Hegeman, 33, who said his job was to “go after high value targets” as part of a scout sniper squad in Iraq, had become a top priority for Marble congregants after his aunt, Marie Hedbavny, of Glendale, had his name added to the church’s weekly prayer list.
Week after week, around 1,000 Marble members from across the world prayed for Hegeman - an Ozone Park resident until he left for the Army at 20 - and others on combat duty while outside the church, thousands of yellow, green and blue ribbons fluttered in the breeze. The congregants prayed, hoping that Hegeman’s name would never appear along with one of the strips of fabric that symbolize all the lives, both American and Iraqi, lost in the war.
On Sunday, the day before Memorial Day, as church members honored the protestant military in town for Fleet Week, Hegeman, who returned to the U.S. in April, stepped up to the pulpit to thank Marble congregants for their prayers.
“The congregation totally messed me up,” Hegeman said laughing, explaining that he only got a sentence in before the crowd interrupted him with applause.
Honored by the standing ovation, Hegeman admitted he felt slightly embarrassed and overwhelmed, as did his mother Kathy Hegeman of College Point. Neither Hegeman nor his mother are members of the church.
“We are kind of humble people,” Kathy said. “And for attention to be drawn to us like that, it was - humbling,” she said with a nervous chuckle.
However, Kathy said she appreciated the continuous “spiritual protection” offered to her son while he was overseas.

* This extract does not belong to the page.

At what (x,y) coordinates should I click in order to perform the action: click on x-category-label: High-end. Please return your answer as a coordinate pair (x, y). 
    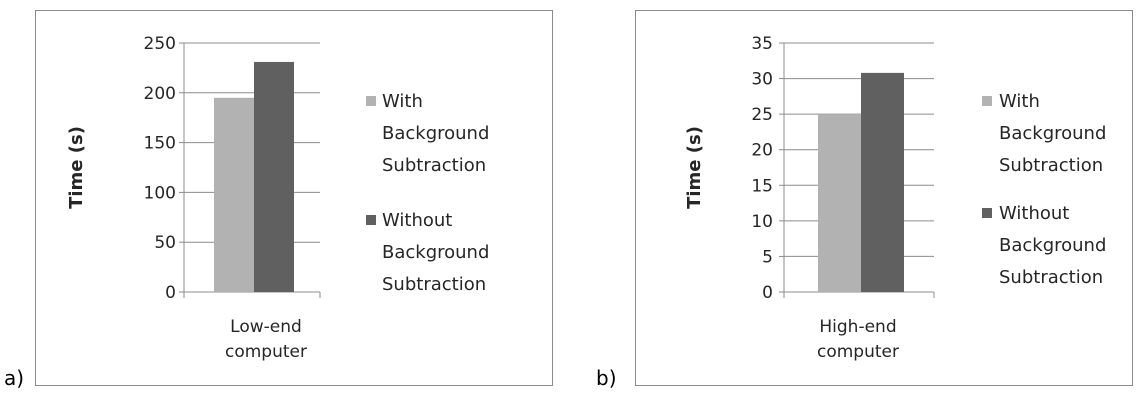
    Looking at the image, I should click on (858, 327).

“They didn’t just say his name once and drop it. They continued to do it until he and his buddies came home,” she said. “It warms a mother’s heart.
Minister Caliandro, too, was affected by the emotion on display at his church, especially after a group of veterans added more ribbons to the fence.
“For this group of people to come here to be of one mind,” he said of the array of rightwing republicans and leftwing democrats who make up his church. “There’s hope.”
“Let’s put it this way,” Hedbavny said of Marble Collegiate’s diverse congregation. “They might be against the war, but they support the troops.”
As for the troops, Hegeman is scheduled to go back to the Iraq region in July of 2009 but he has no doubts that a crowd of well-wishers - actually, an entire congregation’s worth - will be waiting on West 29th Street, praying for his safe return.
“I’m sure of it - my aunt will probably insist on it. So will my mom,” he said, laughing, happy to be in New York, which, for this veteran soldier, will always be home.